Project description:Breast cancer is the most frequently diagnosed female cancer accounting for 23 % of the total cases and the second leading cause of cancer mortality in the world, particularly in western countries. Since GEPARDUO trial reported the therapeutic benefit of combined doxorubicin and cyclophosphamide regimen in sequential administration with docetaxel, the combination regimen has become a standard therapeutic strategy in neoadjuvant systemic therapy for patients with operable breast cancers regardless of an intrinsic subtype. Although approximately 70% of entire patients are currently receiving the chemotherapy regimen, pathologic complete response (pCR) rate is still low, ranging from 23% to 32.7% due to the high heterogeneity of breast cancers.

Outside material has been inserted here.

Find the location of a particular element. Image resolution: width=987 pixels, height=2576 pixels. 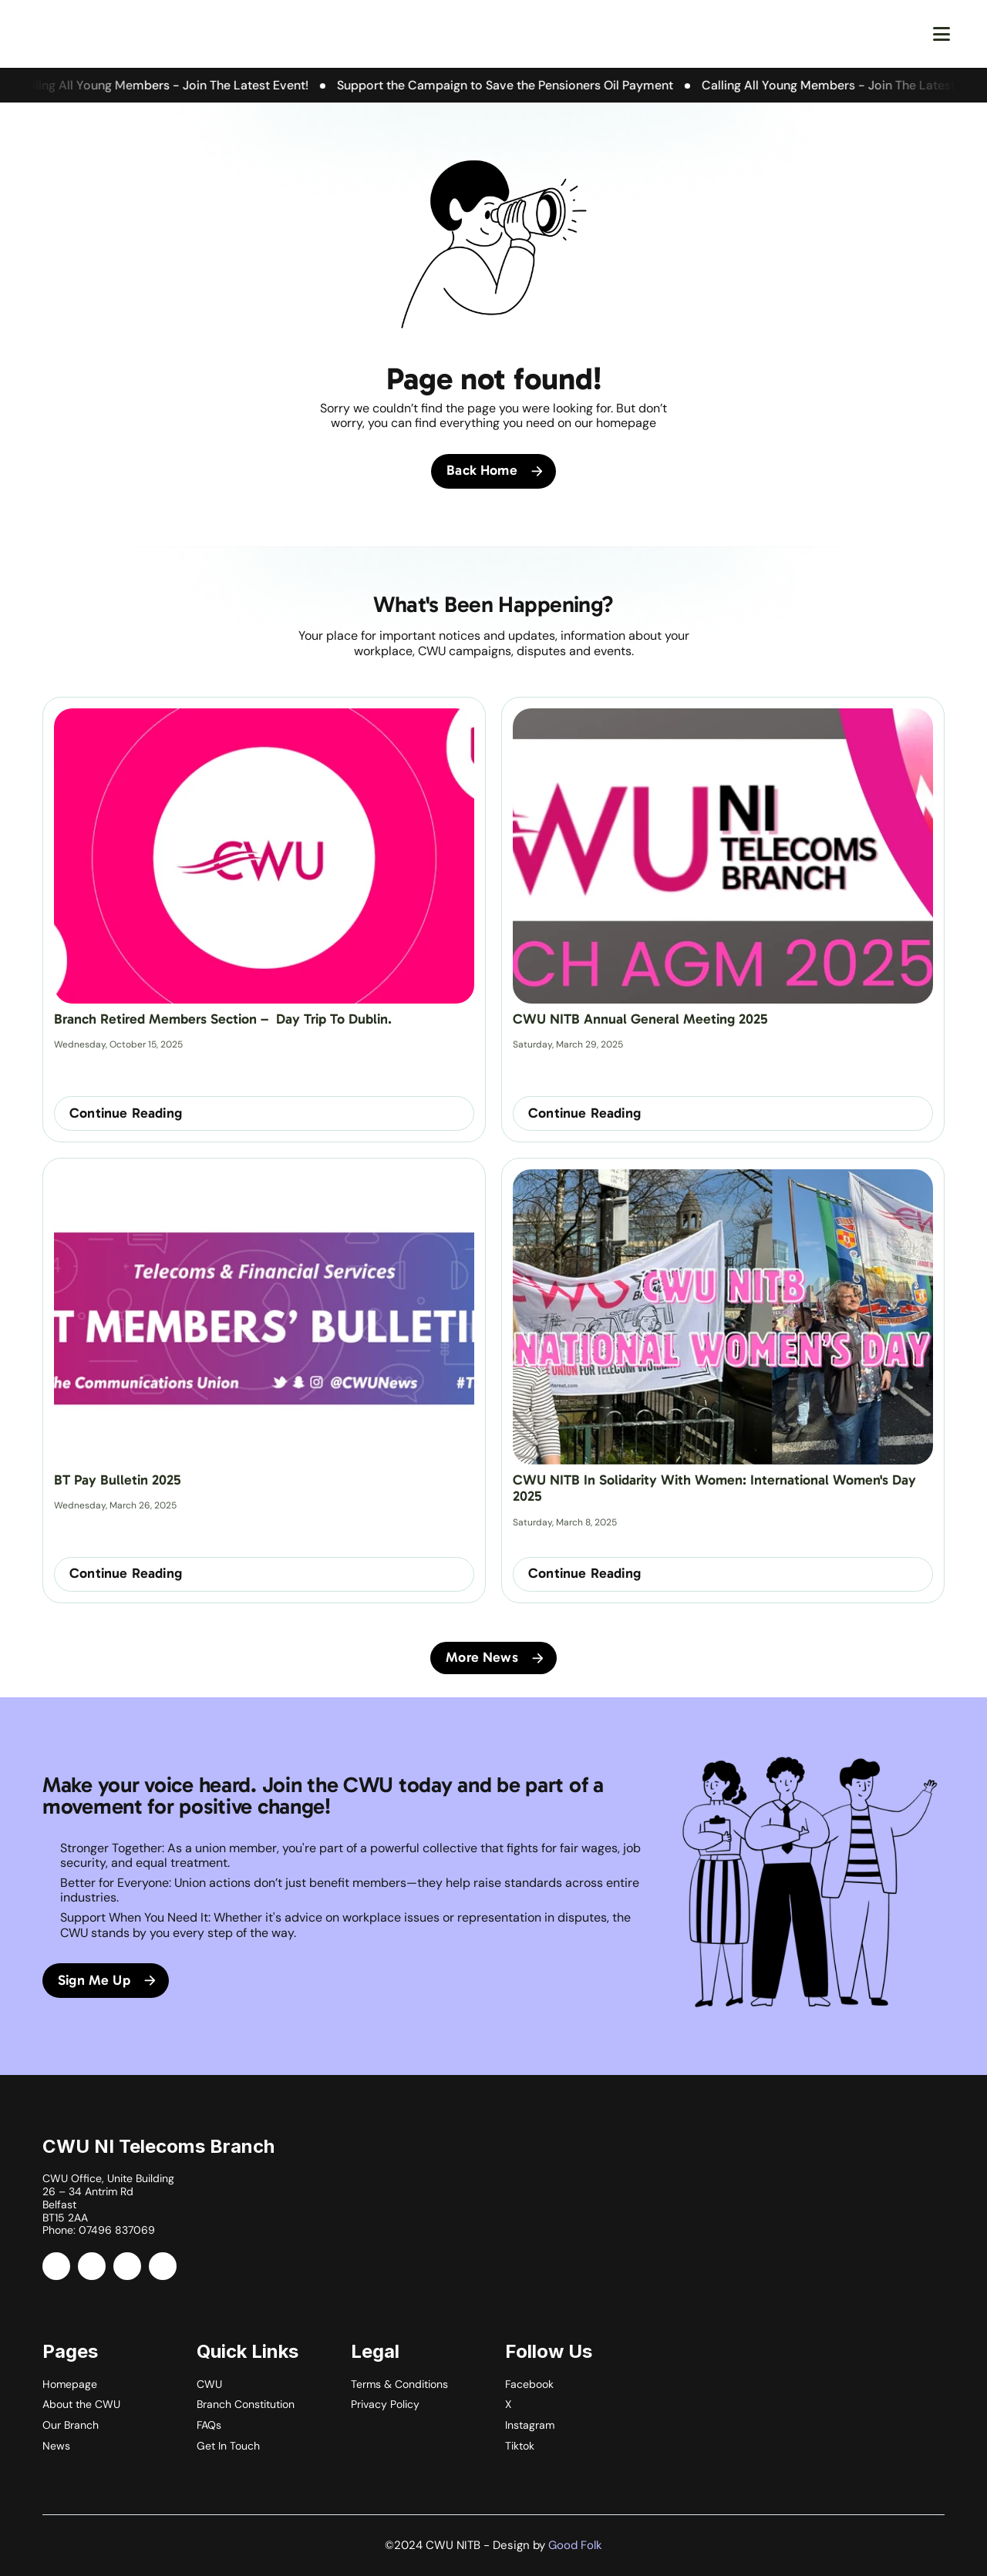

Therefore, the need for a marker predictive of response to a particular cytotoxic regimen, especially before neoadjuvant chemotherapy, is becoming all the more necessary to optimize therapeutic efficacy and to avoid unnecessary complications caused by systemic therapy. In the study, here we generated the first high-coverage proteomic data for needle biopsy FFPE sample being characterized with identical clinical conditions including chemotherapeutic regimens and the stage classification.